Buying Property In Australia
Foreigners are normally restricted to buying new build, off-plan property or redevelopment of an existing property to create more homes. The idea is to increase supply for local buyers too. You can apply for the forms at www.firb.gov.au. Approval will be based on an individual address, you cannot get ‘in principle’ approval and neither can you apply retrospectively after buying a property – you would have to sell – so any contract you sign must be contingent on you getting FIRB approval
Furthermore, planned new rules impose a charge per application of AUS$5,000 (AUS$10,000+ for million dollar properties and each million thereafter) and strongly increase fines for infringement.
Those holding a temporary visa, however, are generally allowed to buy an existing home (not an investment property), but must sell it when they leave.
Estate agents in Australia should have a real estate licence issued by their state. Usually the agent effectively works for both buyer and seller and the fee comes out of the selling price. However you can pay extra for a buyer’s agent who will represent you and your interests, including finding properties, negotiating, bidding at an auction and obtaining inspection reports. Sharp practices are not allowed by Australian agents, who could lose their licence for, for example, constantly contacting a client.
You can employ either a lawyer or a conveyancer. Both are licensed and indemnified against negligence, mistakes and dishonesty.
The buying process can vary slightly between states. In New South Wales (NSW) there is a five-day cooling off period whereas in Western Australia (WA) there isn’t. In WA the process of buying is via an ‘Offer and Acceptance’ letter. In the example below we use NSW. Most states have official websites which explain the local processes.
In NSW, when you make an offer, which you can do either verbally or in writing (including email) you will usually be expected to pay a deposit of 0.25% as an ‘expression of interest’, which for an $150,000 home is $375. This does not, however, guarantee anything and until the exchange of contracts you can still be ‘gazumped’, where another bidder makes a higher offer. If the deal collapses at this stage your money is returned.
Legally, the selling contract has to be prepared before the house goes on sale and can be viewed at any time. Exchange of contracts is where the deal is agreed and signed. There is then a five-day cooling off period (if you pull out now you will lose your 0.25%) after which you must pay another deposit to bring it up to a total of 10%. You can request that this be speeded up or slowed down if the seller agrees.
Following this, but before completion/settlement, your solicitor will be conducting searches and checks on the property, proving it is legal, has no encumbrances and that the vendor has the right to sell it. If the FIRB rejects your application the contract will be rescinding and your deposit returned, so long as you had specified that the sale is contingent on FIRB approval.
Finally, some six weeks after exchange of contracts will be the Settlement, where the rest of the purchase price is paid along with all fees and taxes, and the house is yours.
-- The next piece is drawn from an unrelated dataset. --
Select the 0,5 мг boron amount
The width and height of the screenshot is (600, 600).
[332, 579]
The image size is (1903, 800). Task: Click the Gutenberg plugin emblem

Many more properties in Australia are sold at auction than in most countries. The difference in process is that when the hammer falls the contract is exchanged and the 10% deposit paid at the auction itself. There is no cooling off period.
Strata Title is an Australian invention, a type of ownership specially designed for apartments (or ‘units’, as Australians usually know them) with shared areas.
Property buying is relatively cheap in Australia, normally 5-7%. This is comprised of: Land Transfer Tax which varies between states, government taxes, legal fees paid to the state, which are 1-2% of the purchase price, your own legal fees, termite and pest inspection, survey (optional), strata inspection (for apartments) and buildings insurance.